O governo arrecada trilhões mas segue endivid…
O Impostômetro da Associação Comercial de São Paulo ultrapassou R$ 1,45 trilhão em impostos nos primeiros meses de 2026. Bilhões entram diariamente nos cofres públicos do trabalho de brasileiros que sustentam a máquina estatal.
Com arrecadação tão expressiva, surge a pergunta inevitável: como o país ainda precisa buscar novos empréstimos no exterior? Cada financiamento oferece recursos imediatos ao governo atual, mas cria obrigações que se estendem por muitos anos.
A dívida não desaparece ao fim de um mandato. Ela atravessa governos e é quitada por administrações futuras e, principalmente, pelos contribuintes que continuam pagando impostos todos os dias.
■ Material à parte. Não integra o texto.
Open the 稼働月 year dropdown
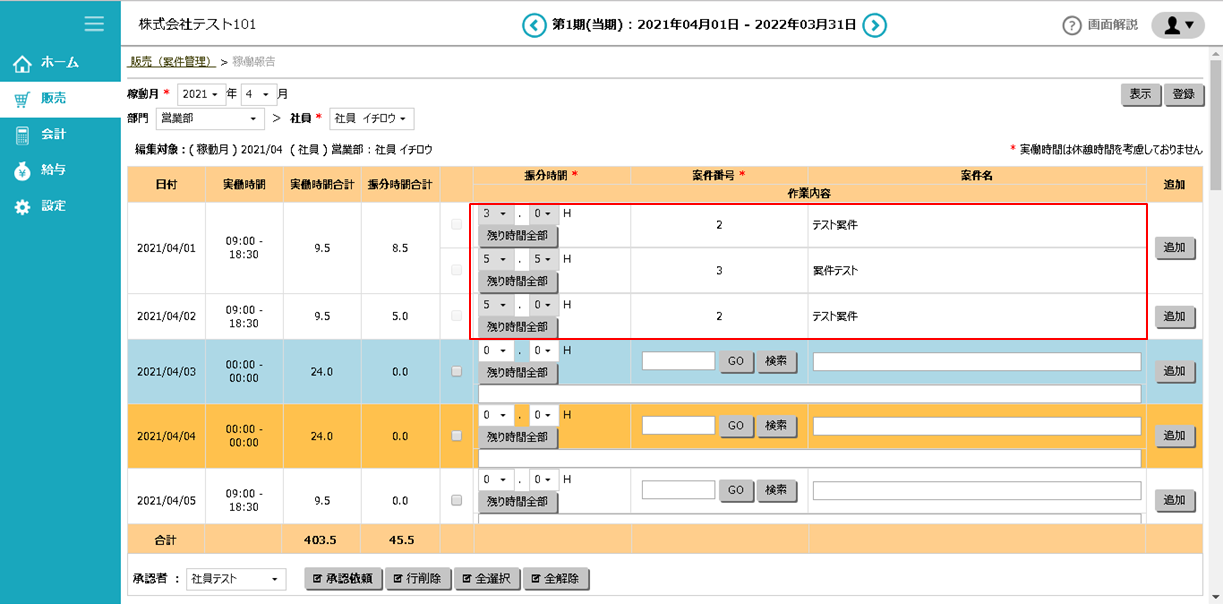The width and height of the screenshot is (1223, 604). (201, 94)
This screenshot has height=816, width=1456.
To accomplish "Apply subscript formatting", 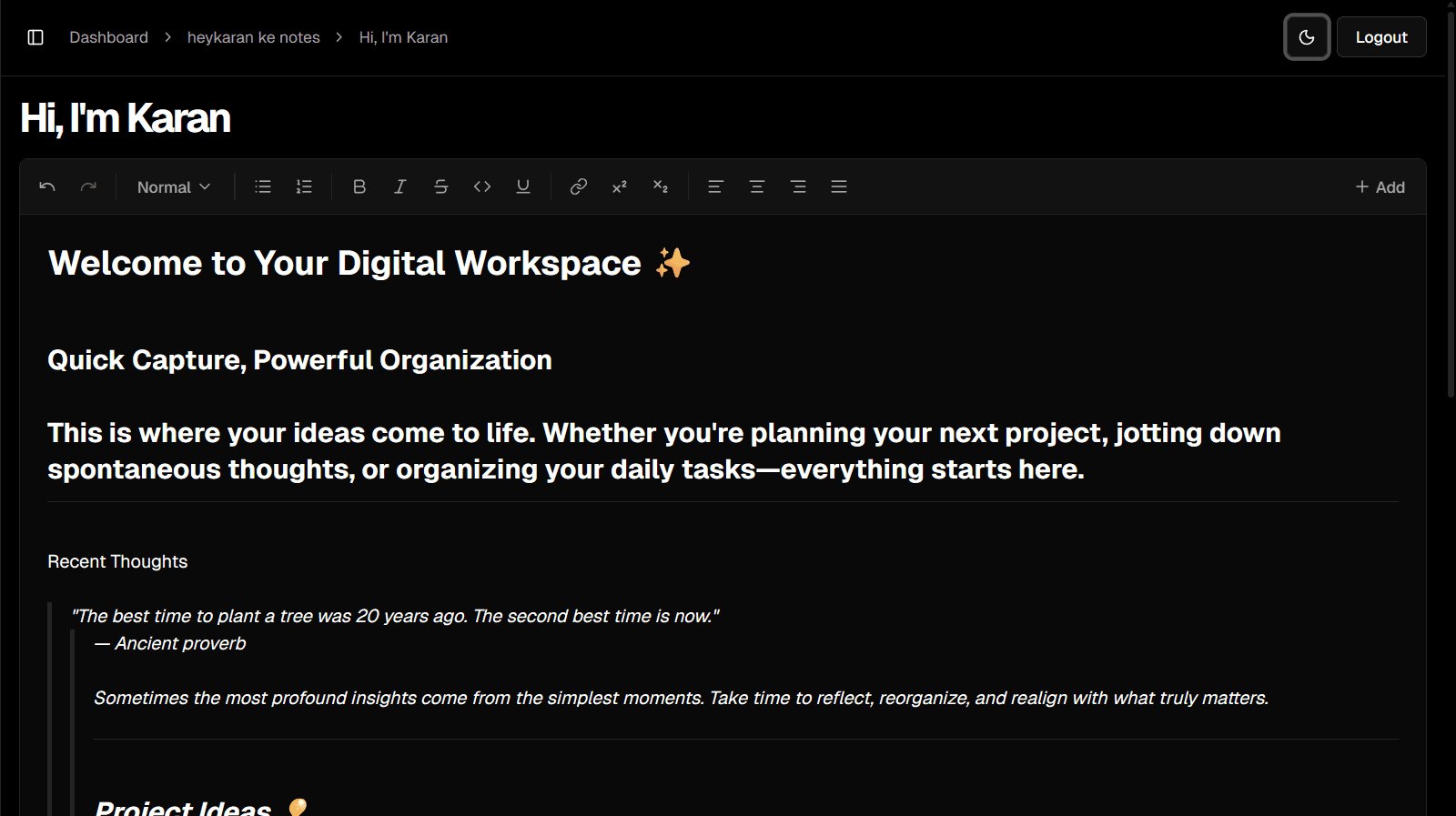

O cidadão comum paga tributos ao abastecer o carro, comprar alimentos, adquirir medicamentos, abrir empresa ou receber salário. A expectativa é que essa arrecadação garanta serviços públicos eficientes e qualidade na saúde e educação.
Quando a arrecadação trilionária não é suficiente e o Estado aumenta endividamento, a sociedade tem direito de perguntar: o problema é falta de recursos ou má administração deles? A discussão não deveria se limitar a novos tributos.
Seria razoável exigir transparência, eficiência na aplicação do dinheiro público e responsabilidade na gestão das despesas. Empréstimos públicos não são presentes, são compromissos financeiros que ultrapassam governos e mandatos.
O dinheiro é gasto no presente, mas a conta permanece para o futuro. Um futuro sustentado pelos mesmos brasileiros que hoje já contribuem com uma das maiores cargas tributárias mundiais. E a responsabilidade de quem contraiu essas dívidas?